→ DOCUMENT EXTRACT

—————

An airtight credit dispute management process is key to avoiding scrutiny and hefty fines from the CFPB, but that’s not the only reason it’s critical.


“[A]ccurate data is at the heart of the credit reporting ecosystem, which is a key part of lending,” says Michelle Macartney, Managing Partner at Bridgeforce.  And not all furnishers are doing a good job of managing their disputes. 


According to Macartney, there are four major (and avoidable) mistakes furnishers make when it comes to dispute management:


Insufficient documentation of the dispute review. Most furnishers perform a decent dispute investigation, but they can't prove it. Without documentation of your dispute review, it didn’t happen, no matter how thorough it was. Furnishers must “retain enough information to evidence that they really did take the appropriate steps and performed a searching inquiry as part of the investigation,” says Macartney.


Inadequate procedural documentation. “Honestly, through a regulatory examiner's eyes, if it's not documented, it doesn't exist,” explains Macartney. Your process could be robust and meet all of the expectations of the regulators, but, just like documenting the dispute review, if the process isn’t clearly written and mapped out, it might as well not exist.


Inconsistent dispute handling. Some furnishers are handling direct disputes in a manner that's slightly different than how they handle indirect disputes, or perhaps differences and how they handle disputes across multiple product types,” adds Macartney. This isn’t just bad practice, it can cause potential consumer harm, especially if the consumer has multiple accounts with the same lender.

—————

→ AIM A
From the records, output the lines starting at the one containing "Task: Expand the" and ending at the one containing "Action: pyautogui.click(x=201, y=147)", reproduced without changes.
The text about credit dispute management and the records after it are unrelated material.

→ INFORMATION PROVIDED

—————

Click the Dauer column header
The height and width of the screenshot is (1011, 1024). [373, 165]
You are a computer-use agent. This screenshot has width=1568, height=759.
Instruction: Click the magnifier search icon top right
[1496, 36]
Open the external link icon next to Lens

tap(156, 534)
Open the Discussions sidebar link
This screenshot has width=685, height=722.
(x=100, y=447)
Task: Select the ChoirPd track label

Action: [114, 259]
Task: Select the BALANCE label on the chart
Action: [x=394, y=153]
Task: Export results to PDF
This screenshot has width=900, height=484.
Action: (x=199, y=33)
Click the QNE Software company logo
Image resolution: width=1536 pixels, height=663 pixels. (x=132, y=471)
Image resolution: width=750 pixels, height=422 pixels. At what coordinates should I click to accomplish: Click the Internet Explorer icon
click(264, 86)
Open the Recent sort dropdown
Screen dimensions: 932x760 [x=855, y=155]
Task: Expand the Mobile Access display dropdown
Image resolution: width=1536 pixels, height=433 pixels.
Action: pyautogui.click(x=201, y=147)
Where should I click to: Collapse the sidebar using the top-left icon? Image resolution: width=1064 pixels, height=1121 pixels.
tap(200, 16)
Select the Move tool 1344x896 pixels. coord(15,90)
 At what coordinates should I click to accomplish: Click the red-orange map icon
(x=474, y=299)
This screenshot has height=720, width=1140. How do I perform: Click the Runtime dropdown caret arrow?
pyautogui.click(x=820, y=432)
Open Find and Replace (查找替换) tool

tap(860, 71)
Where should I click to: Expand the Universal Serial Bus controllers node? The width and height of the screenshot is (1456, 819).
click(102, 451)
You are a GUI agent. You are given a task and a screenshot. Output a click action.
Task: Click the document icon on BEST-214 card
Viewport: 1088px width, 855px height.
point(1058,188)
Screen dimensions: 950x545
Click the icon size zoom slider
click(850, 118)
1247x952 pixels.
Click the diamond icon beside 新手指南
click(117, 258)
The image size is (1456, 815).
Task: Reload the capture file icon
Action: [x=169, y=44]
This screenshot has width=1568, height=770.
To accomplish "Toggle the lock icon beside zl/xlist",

—————

→ AIM B
Go on with the piece on credit dispute management mistakes from the point where it stops.

→ TASK RESPONSE A
Task: Expand the Mobile Access display dropdown
Image resolution: width=1536 pixels, height=433 pixels.
Action: pyautogui.click(x=201, y=147)

→ TASK RESPONSE B
Inability to integrate controls. Maybe your organization has done a great job of documenting your dispute review policy & procedure. Is it performing as expected? “Furnishers are sometimes challenged to implement appropriate controls, including those needed to ensure that they're meeting the regulatory SLAs for completing the investigations, and also to ensure that they are appropriately monitoring effectiveness and quality of investigations,” according to Macartney. She encourages furnishers to perform a root cause analysis when they've had to make a furnishing correction in order to determine whether the process is working as intended, and if not, where a change could be made.


Read or listen to all of Macartney’s insight into how furnishers can ensure their dispute process is operating at the level it needs to be to protect them from regulatory action or consumer complaints in our full interview below:


Click here to download a demo of Case Central, which uses its all-in-one portal and integrations to each customer’s unique set of financial systems to maximize efficiency for reasonable credit report dispute investigation practices and drives value with workflow automation and intelligent analytics.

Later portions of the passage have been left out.